College students who rely on state grants to pay for the outrageous cost of college still have not received the money. The purchasing of books, school material, and living expenses will have to wait. About 18,000 students at Penn State University are patiently waiting for the almost $25 million in state grant money.

In this year’s The State of Working Pennsylvania, authored by the Keystone Research Center, the budget impasse threatens the state’s economy recovery, which, according to Executive Director Stephen Herzenberg, has been “nascent and fragile,” or in other words non-existent. Furloughs and job layoffs could be enacted if cash reserves dry up. In turn, consumer spending will shrink, hurting the unstable economy.

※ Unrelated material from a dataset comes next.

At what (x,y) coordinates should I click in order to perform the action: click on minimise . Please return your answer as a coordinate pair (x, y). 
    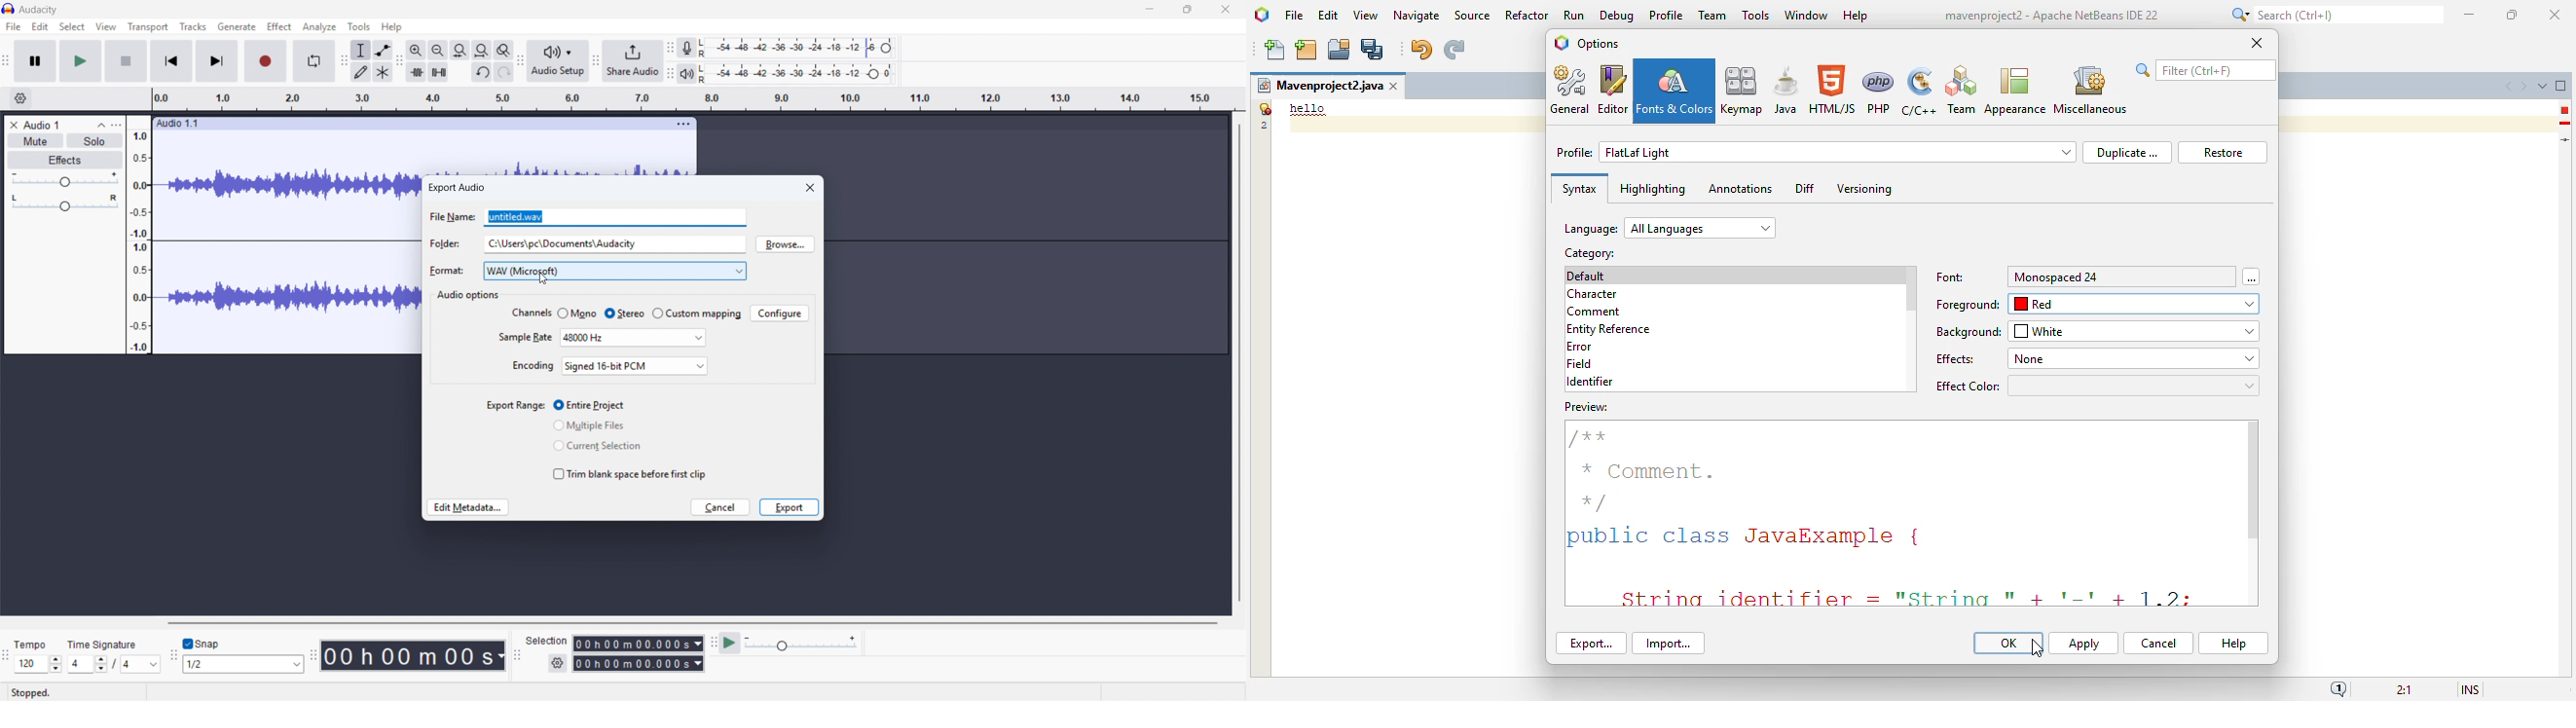
    Looking at the image, I should click on (1148, 9).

Moreover, the interminable falling wages for the majority of workers will continue, along with the rise of incomes of the richest in the state. The report states that, “The bottom 70 percent of Pennsylvania workers have also seen their wages decline in the current economic recovery, between 2009 and 2014.” This has been “accompanied by the breathtaking growth in the gap between the incomes of most families and the highest earners (CEOs, financial executives, and other high earners in the private sector). While market incomes (income before taxes and transfers such as unemployment insurance payments) fell 5 percent for the bottom 99 percent of Pennsylvania families since 2001, the top 1 percent have seen their real market incomes climb 27 percent.”

This coordinated assault on pensions is a nationwide effort by both ruling parties, including the Obama administration, which has announced plans to slash benefits for hundreds of thousands of workers in multi-employer pension funds. Workers in Detroit, Chicago, and Stockton, California have felt the noose around their retirement benefits, too. Now, Democratic politicians are calling for Tom Wolf to tighten it around Pennsylvania workers.